■ **Text extract**:
§
This graph is referred as service behavioral graph (SBG) in this paper, it can
be discovered from the ontology graph using critical elements and behaviorally
correct path defined in the following sections. Algorithm 1 is the pseudo-code
for SBG discovery2 , details can be found in Section 3.3.
    An example can be seen in Figure 3, the elements in blue of the graph depict
the SBG of S1 defined in Figure 2.

3.1     Critical Elements
We have mentioned in the beginning of this section that the mapping from inputs
to outputs is defined by the relations in the domain ontology, this mapping is,
in fact, a set of paths from input concepts to output concepts, consisting one
or more relations. There may exist multiple paths between a pair I/O concepts,
therefore, finding proper paths is critical for describing the the service’s behavior
correctly.
    Such paths is determined by several components in the ontology, which can
be concepts or relations, they are referred as critical elements in this paper.
P (Precondition), Q( Post-condition) and T(Syntactical information) of service
description may offer some clues to these critical elements.
§
■ **Written request 1**:
Decide whether each statement below agrees with the excerpt on service behavioral graphs. Answer yes or no for each, and quote the words of the excerpt that decide it.
(a) The SBG can be discovered from the ontology graph.
(b) Only one path can exist between a pair of input and output concepts.
(c) Critical elements can be concepts or relations.
■ **Written request 2**:
Answer these questions using the excerpt on service behavioral graphs.
(a) In Figure 3, what color are the elements that depict the SBG of S1?
(b) Which section gives the details of Algorithm 1?
(c) In the service description, what does T stand for?
■ **Written request 3**:
Write the next few sentences of the excerpt on service behavioral graphs, picking up after its final sentence.

■ **Extracted material**:
§
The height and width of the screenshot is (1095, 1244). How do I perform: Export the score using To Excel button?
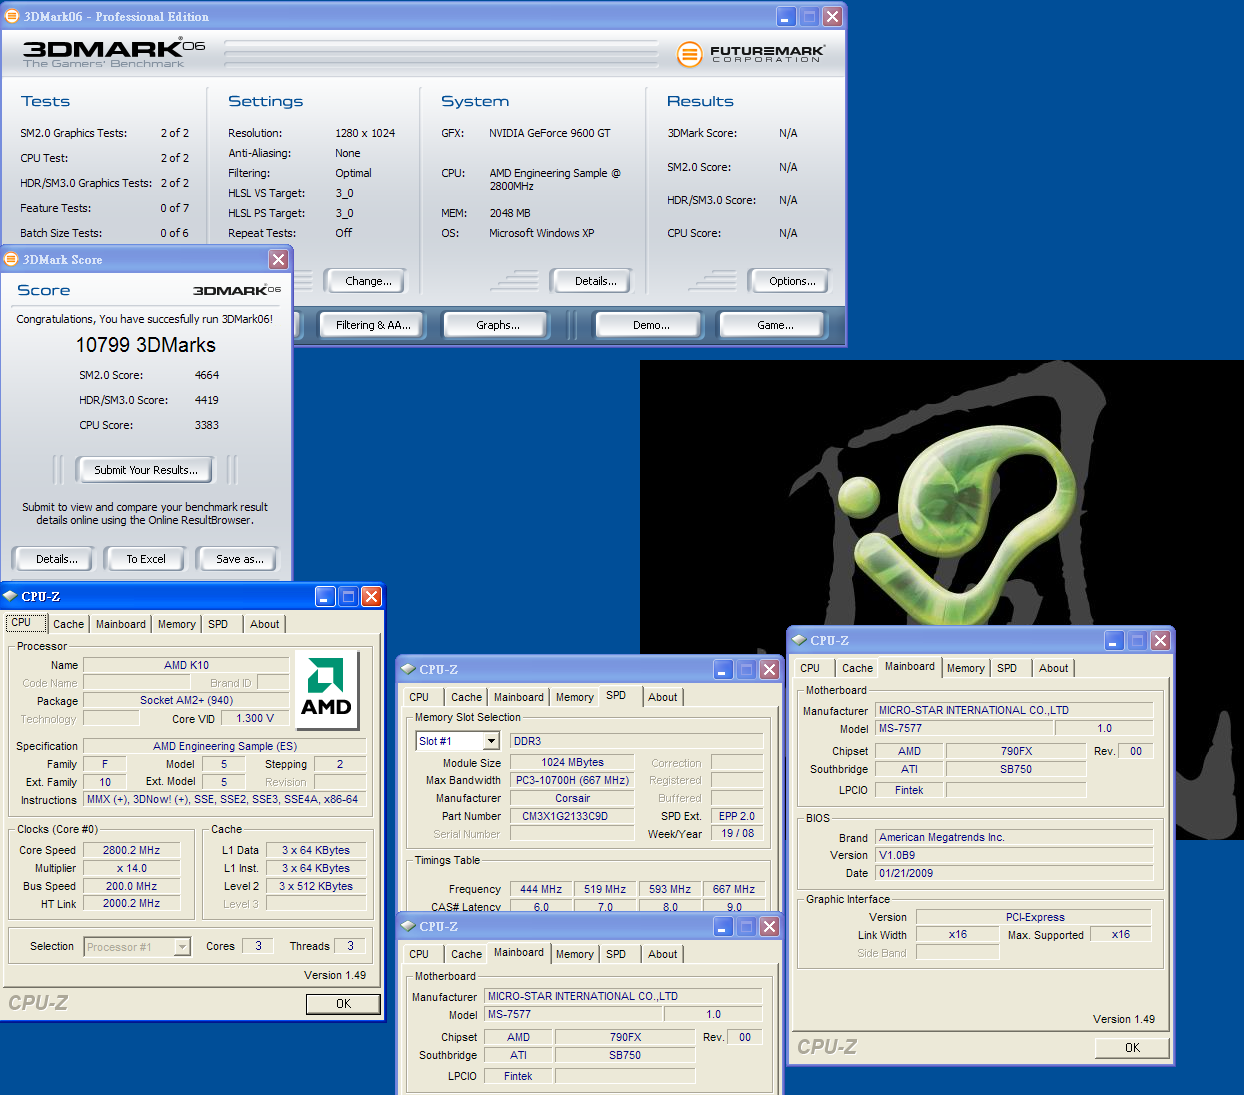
§
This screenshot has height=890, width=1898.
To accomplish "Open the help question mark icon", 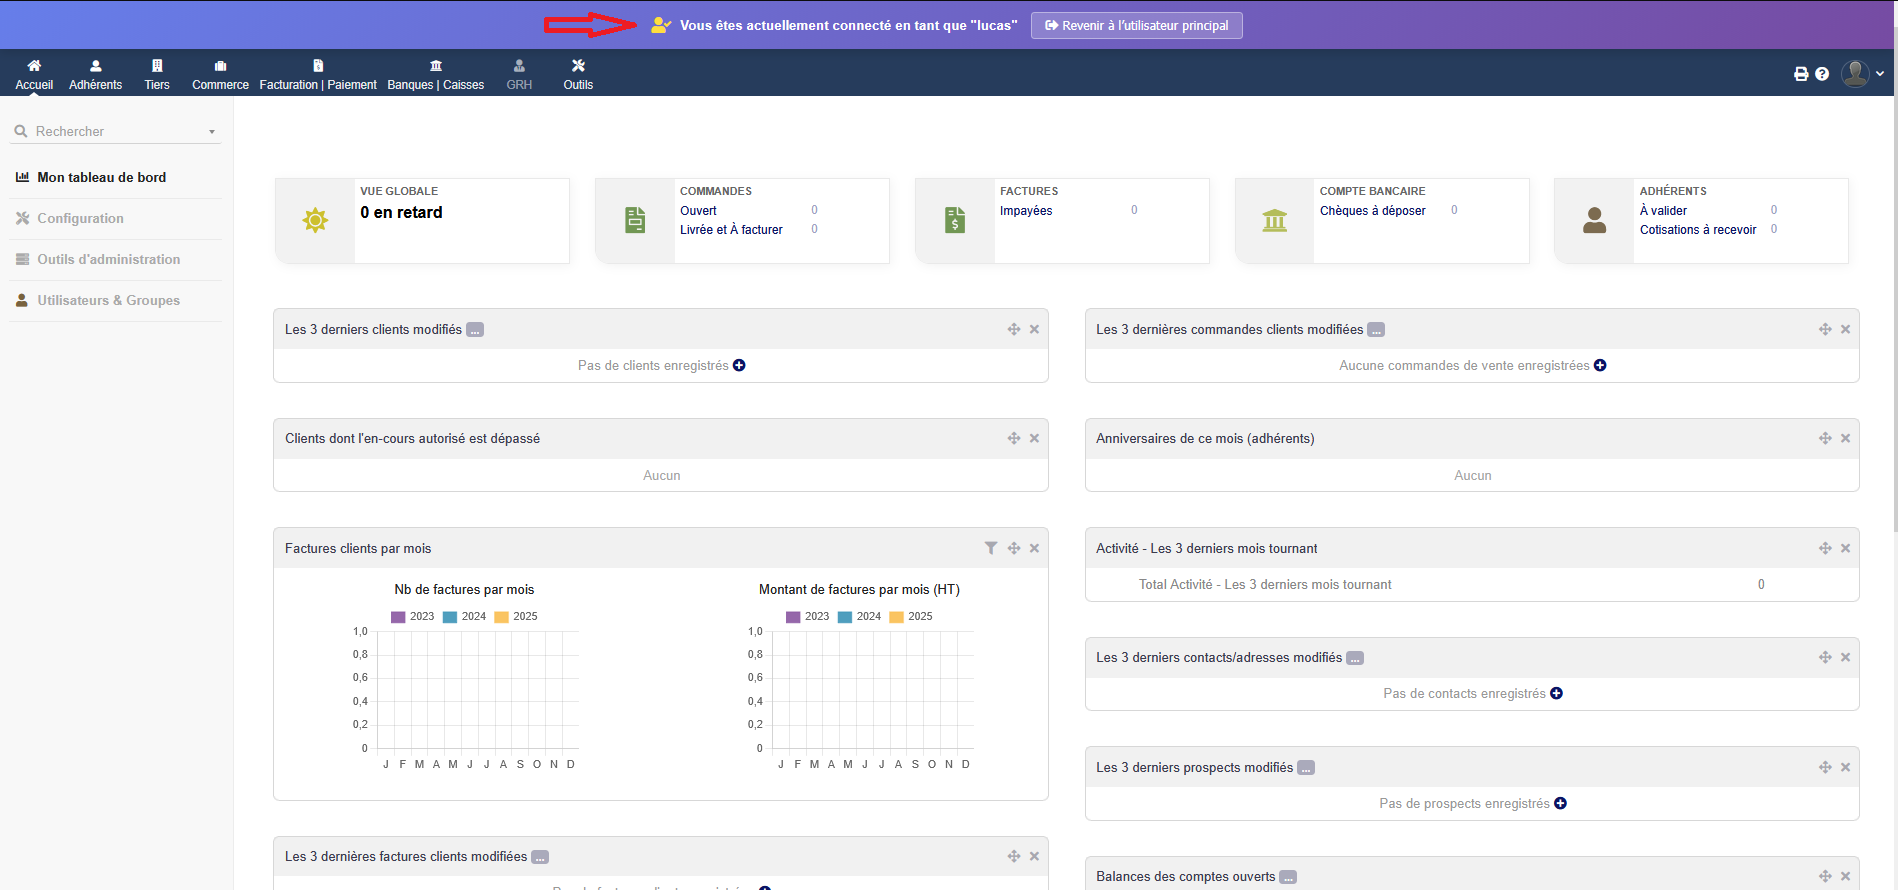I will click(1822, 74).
§
■ **Expected answer 1**:
(a) Yes: "it can be discovered from the ontology graph using critical elements and behaviorally correct path"
(b) No: "There may exist multiple paths between a pair I/O concepts"
(c) Yes: "which can be concepts or relations"

■ **Expected answer 2**:
(a) Blue
(b) Section 3.3
(c) Syntactical information

■ **Expected answer 3**:
Syntactical Information Syntactical information is valuable for revealing ser-
   vices’ behaviors. For example, even though S1(I,O) = S3(I,O) , the textual
   descriptions (T) differ these two services at human-readable level. To find
   the critical elements, syntactical information and ontological components’
   identifiers (besides those in I/O sets) need to processed using Information
   Retrieval techniques to transform into a set of keywords with irrelevant words
   and morphological variants removed. Then components with keywords ap-
   peared in the syntactical information of the service is considered to be a
   critical element. For example, in S2 , relation datePublish, concepts Date,
2
    We do not concentrate on finding the shortest behaviorally correct path in this paper,
    various existing approaches on shortest path problem can be adopted with minimal
    effort.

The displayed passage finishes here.